By establishing close ties with local schools and colleges, employers could be able to hold workshops or career days in schools and offer work experience opportunities to young students. This would give young girls the chance to see first-hand how exciting a career in STEM can be, to ask existing employees questions about their job (which they might not ask a teacher), and discover the skills needed to pursue a STEM career. If we bear in mind the old adage ‘you can’t be what you can’t see’, creating opportunities for girls to connect with female STEM professionals could really inspire them to pursue a career in technology.

Taking action to create an equal workplace

When women choose to rise to the challenge and pursue a STEM career, they could, however, face unequal pay and restricted career progression. As a result, employers must focus on creating a fair and equal workplace that women want to be a part of, and where they have opportunities to excel.

Pay is one factor in creating that welcoming environment. The gender pay gap for engineering roles in the UK is currently 11.4%, but supporting more women into the industry – and to take on senior roles – will help close this gap in the long term.

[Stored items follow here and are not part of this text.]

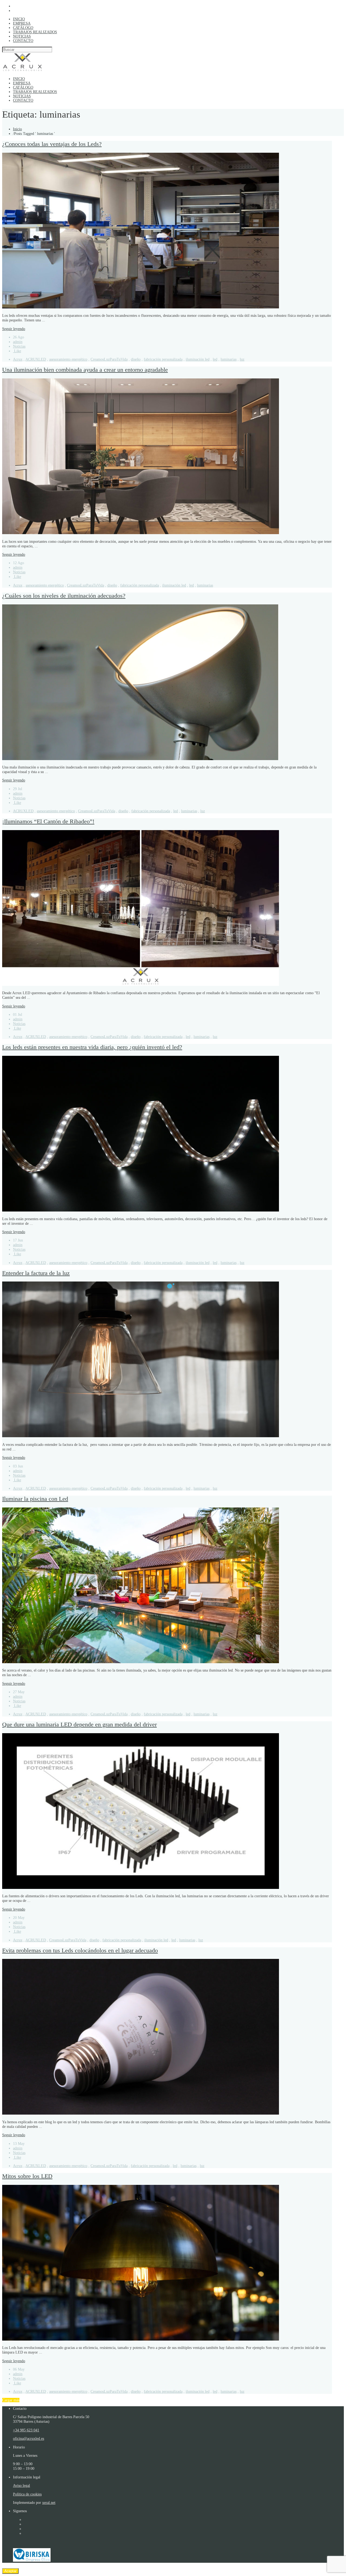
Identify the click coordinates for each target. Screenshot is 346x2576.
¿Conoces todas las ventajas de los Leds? (52, 144)
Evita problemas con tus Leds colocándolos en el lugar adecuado (80, 1950)
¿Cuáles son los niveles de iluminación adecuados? (63, 596)
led (215, 359)
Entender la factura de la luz (36, 1273)
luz (242, 359)
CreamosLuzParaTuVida (109, 359)
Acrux (17, 359)
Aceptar (10, 2571)
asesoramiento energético (68, 359)
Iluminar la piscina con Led (35, 1499)
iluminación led (197, 359)
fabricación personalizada (163, 359)
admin (17, 342)
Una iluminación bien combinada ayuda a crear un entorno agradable (85, 370)
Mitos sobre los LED (27, 2176)
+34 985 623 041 (26, 2430)
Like (17, 351)
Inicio (17, 129)
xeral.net (48, 2502)
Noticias (19, 346)
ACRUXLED (35, 359)
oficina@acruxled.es (28, 2438)
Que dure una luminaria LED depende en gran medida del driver (79, 1724)
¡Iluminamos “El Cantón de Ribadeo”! (48, 821)
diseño (136, 359)
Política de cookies (27, 2494)
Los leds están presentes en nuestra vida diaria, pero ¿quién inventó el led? (92, 1047)
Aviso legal (21, 2485)
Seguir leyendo (13, 329)
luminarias (229, 359)
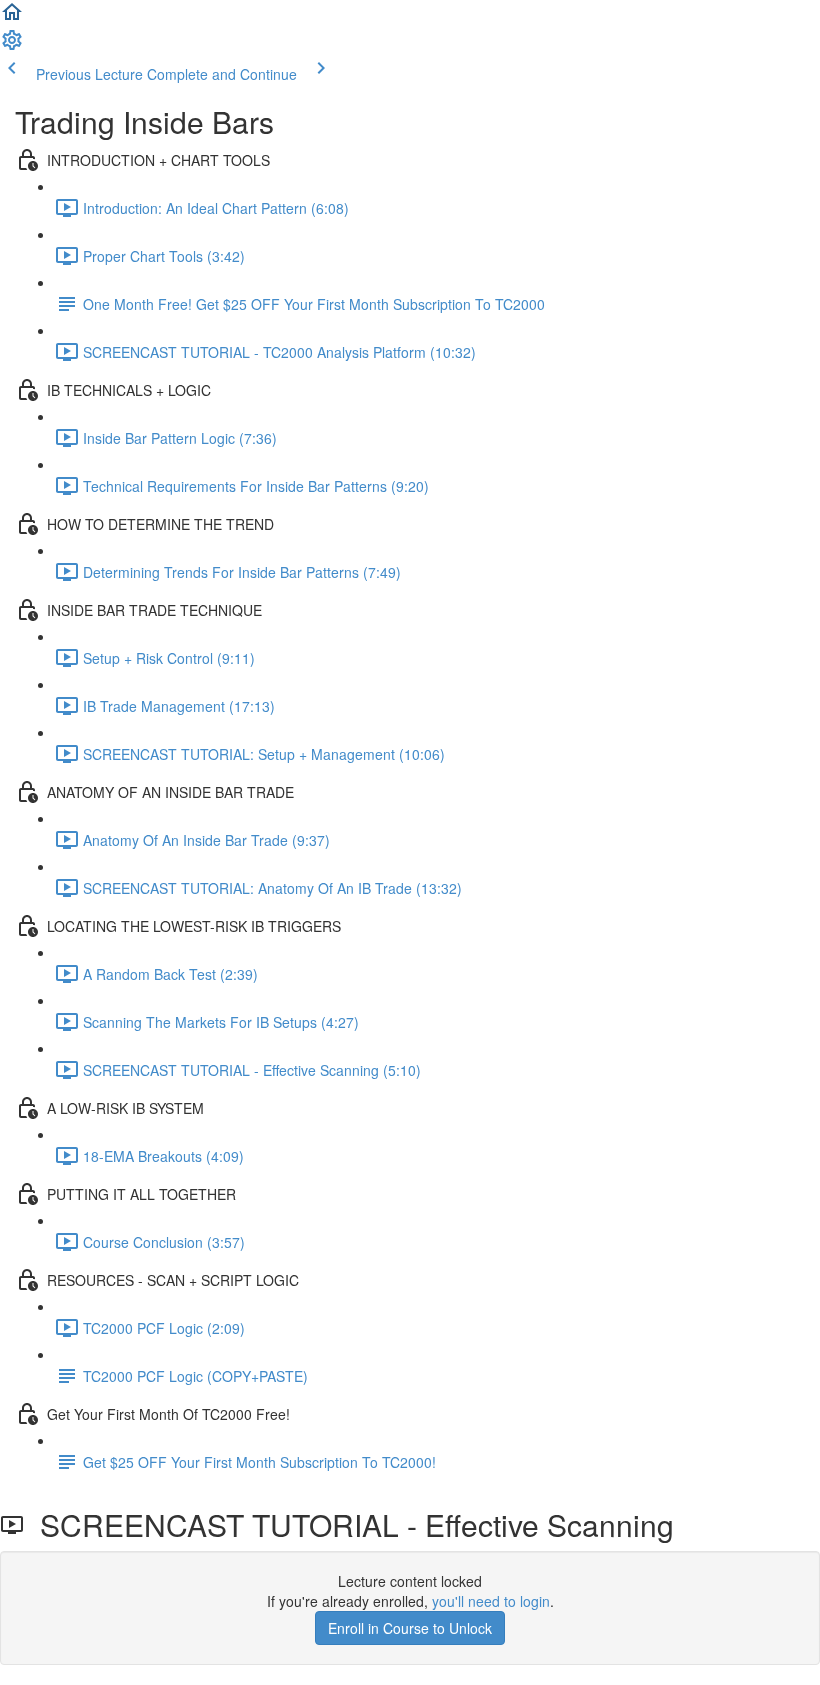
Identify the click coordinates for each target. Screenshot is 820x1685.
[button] (12, 18)
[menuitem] (12, 46)
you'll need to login (491, 1601)
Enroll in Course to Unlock (410, 1628)
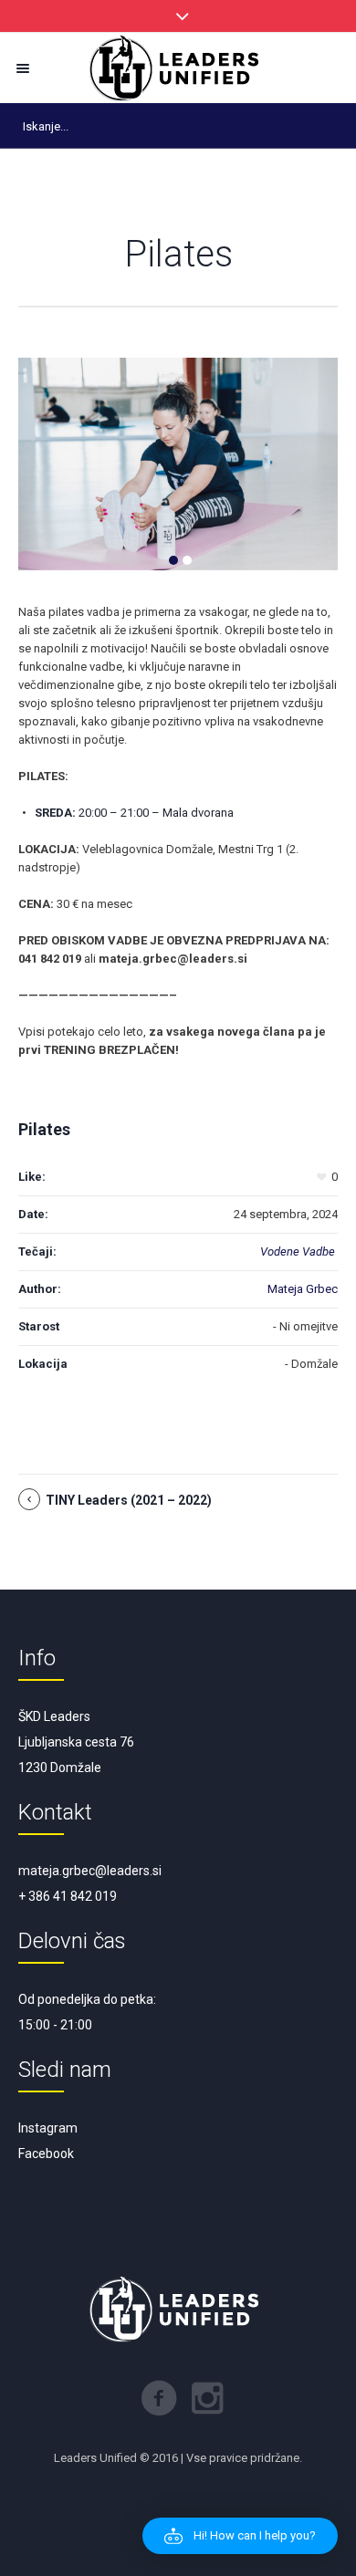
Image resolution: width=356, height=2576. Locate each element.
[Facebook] (159, 2398)
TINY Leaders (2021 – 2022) (129, 1500)
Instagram (48, 2128)
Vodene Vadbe (297, 1251)
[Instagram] (207, 2398)
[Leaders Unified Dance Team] (178, 68)
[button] (240, 2536)
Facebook (46, 2153)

Along with better pay, STEM employers also need to ensure women have opportunities for career progression. When looking at figures surrounding women in tech, fewer than one-in-ten of these women are in leadership positions. Succession planning can give you the chance to identify women who are suitable for senior roles and put them on the right path to achieving these positions. Mentoring and sponsorship programmes can be really valuable here in helping women move beyond their comfort zones and achieve their full potential.

A fair and equal workplace can also be achieved through providing flexible working hours. In a survey by Ivanty’s Women in Tech, over 50% of women said they are attracted to companies with policies that allow flexible or part-time working. These types of working arrangements can help encourage more women to apply for jobs in STEM – or return to work in the case of working mothers – and work their way to their top, closing the gender pay gap as a result.

To create a fair and equal workplace, employers have to create an open and safe culture where women are able to thrive and communicate the barriers that are in the way of their progression – whether it be pay or a poor relationship with hiring or line managers. Women need to be able to comfortably raise these points and be reassured that their employer will act on their behalf.

There’s undoubtedly a lot of work to do before we reach male-female parity in STEM roles. But employers who are committed to helping women progress – as part of their wide diversity and inclusion activities – will reap the benefits in terms of greater creativity, innovation, and collaboration, and representation of the customers they serve.